Age may also be an important factor to consider and was adjusted for in the models by Culverhouse et al.¹ However, most studies involved adolescents or young adults with only two studies specifically including older adults: the Esprit study and the Heart and Soul Study of outpatients with coronary heart disease.¹ As a consequence, they could only perform sub-group analysis in a specific age group (early adulthood, 21–30 years).¹ However, age has frequently been evoked as a potential explanation for the inconsistent findings regarding the associations between 5-HTTLPR and depression⁵ or stress reactivity.⁷ In older adults, a switch from the S allele to the LL genotype has been reported for the risk of mental and physical distress with an increasing number of chronic diseases.⁸ Hence, severe stressors may indicate underlying traumatization, psychobiologically distinct from the ‘regular’ stress and may be associated with the subsequent development of posttraumatic stress disorder (PTSD). Consistent with this hypothesis, we have also recently shown in this subsample a specific association between LL homozygote and susceptibility to re-experiencing, the main clinical symptom of PTSD.⁹ The influences of serotonergic neurotransmission on HPA-axis regulation and the link between serotonergic signaling and 5-HTTLPR genotype, and with HPA axis functioning, have been largely documented from both animal studies and healthy human exposed to laboratory stress. Rarely have such associations been examined in the older adult population. Hence, further exploring of the interplay between neuroendocrine, genetic, and environmental factors could provide nosologic insights with clinical implications. Whether the differential stress-related susceptibility reported in our work concerns only late-life depression and elderly people, who are more likely to accumulate stressful experiences and HPA axis dysregulation,¹⁰ remains to be addressed.

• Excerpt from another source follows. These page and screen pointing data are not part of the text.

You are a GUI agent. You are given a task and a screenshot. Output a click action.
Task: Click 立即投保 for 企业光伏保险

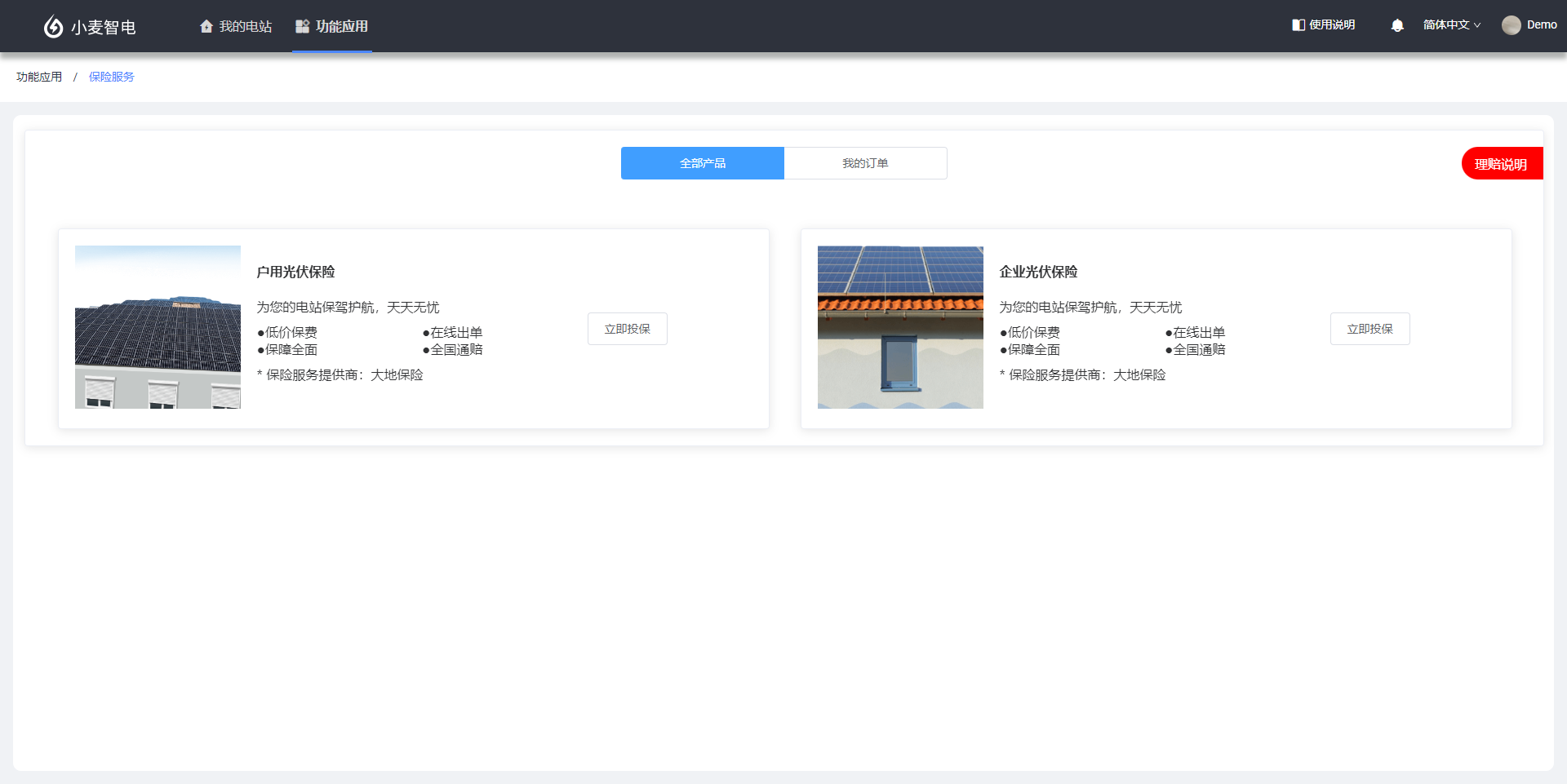pyautogui.click(x=1369, y=329)
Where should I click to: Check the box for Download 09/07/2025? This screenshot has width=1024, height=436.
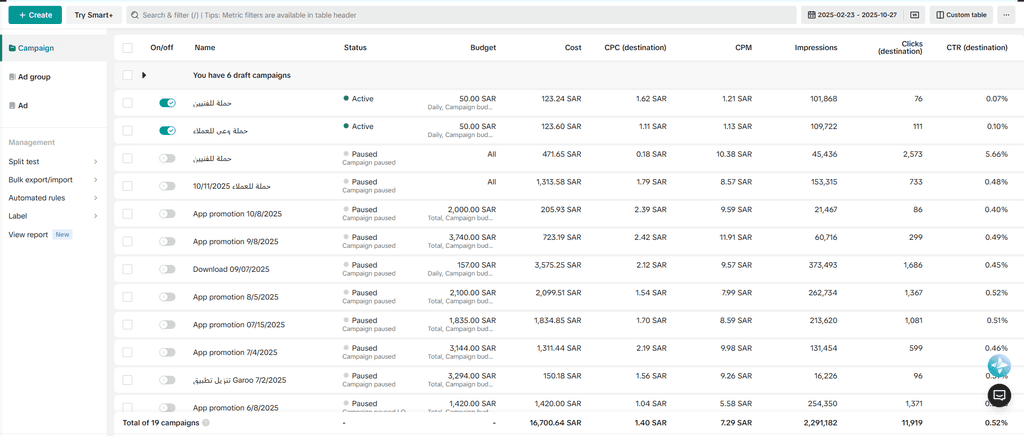pyautogui.click(x=127, y=269)
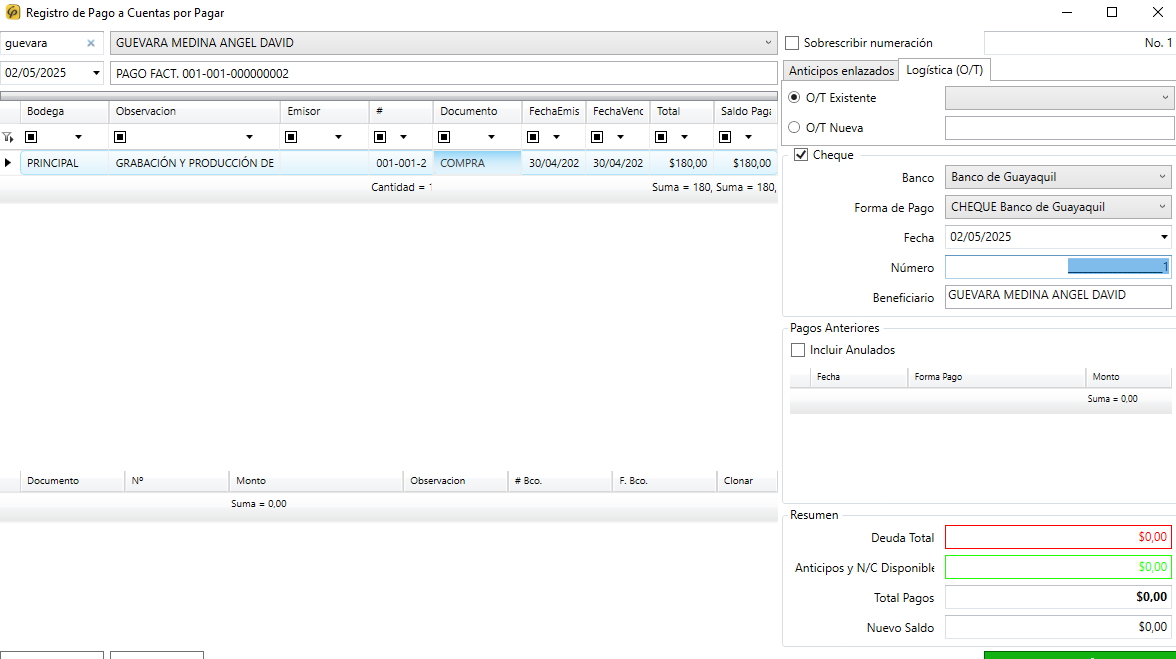Screen dimensions: 1176x659
Task: Click the Documento column filter operator icon
Action: pos(445,137)
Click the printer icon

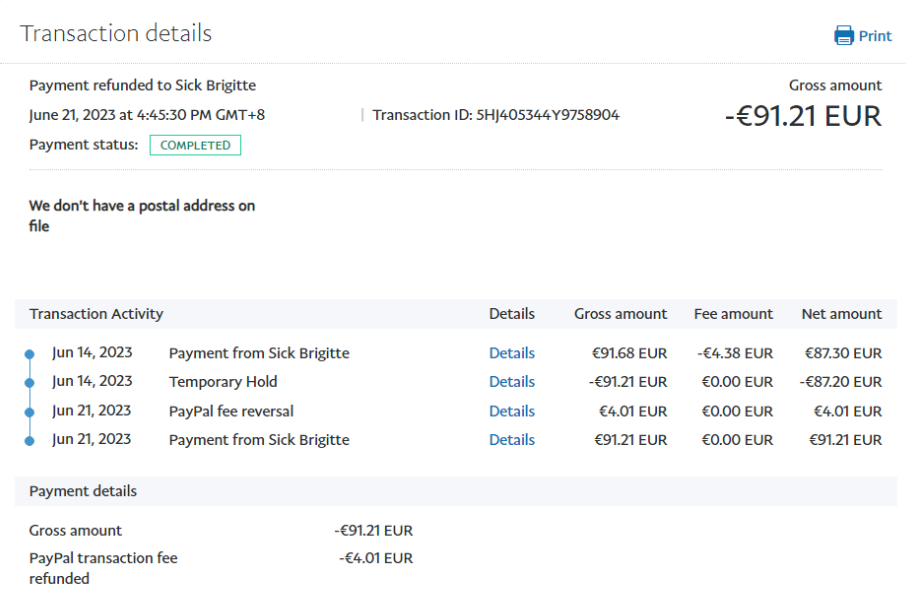pos(844,36)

Although clearly complex, this area warrants further investigation given the potential for better treatment targets and most importantly patient outcomes. Individuals with a sensitive genotype, who are vulnerable to develop depression following adverse experiences may be more likely to benefit from psychological therapy, whereas depressed carriers of an environmentally insensitive genotype may be more likely to require a pharmacological modification of the pathological process. Up until now however, clinical trials based on HPA activation by stress and response to corticosteroids in complement of serotonergic antidepressant have produced contrasting findings. Antiglucocorticoid augmentation therapy appeared inefficient in adult patients with chronic treatment-resistant depression but efficacious in patients not selected for treatment resistance.¹¹ Individual neuroendocrine heterogeneity in depression may help provide an explanation for clinical heterogeneity in response to treatments, LL homozygotes being more likely to have previous major depressive episodes and thus to experience resistant depression, but clearly more work is required.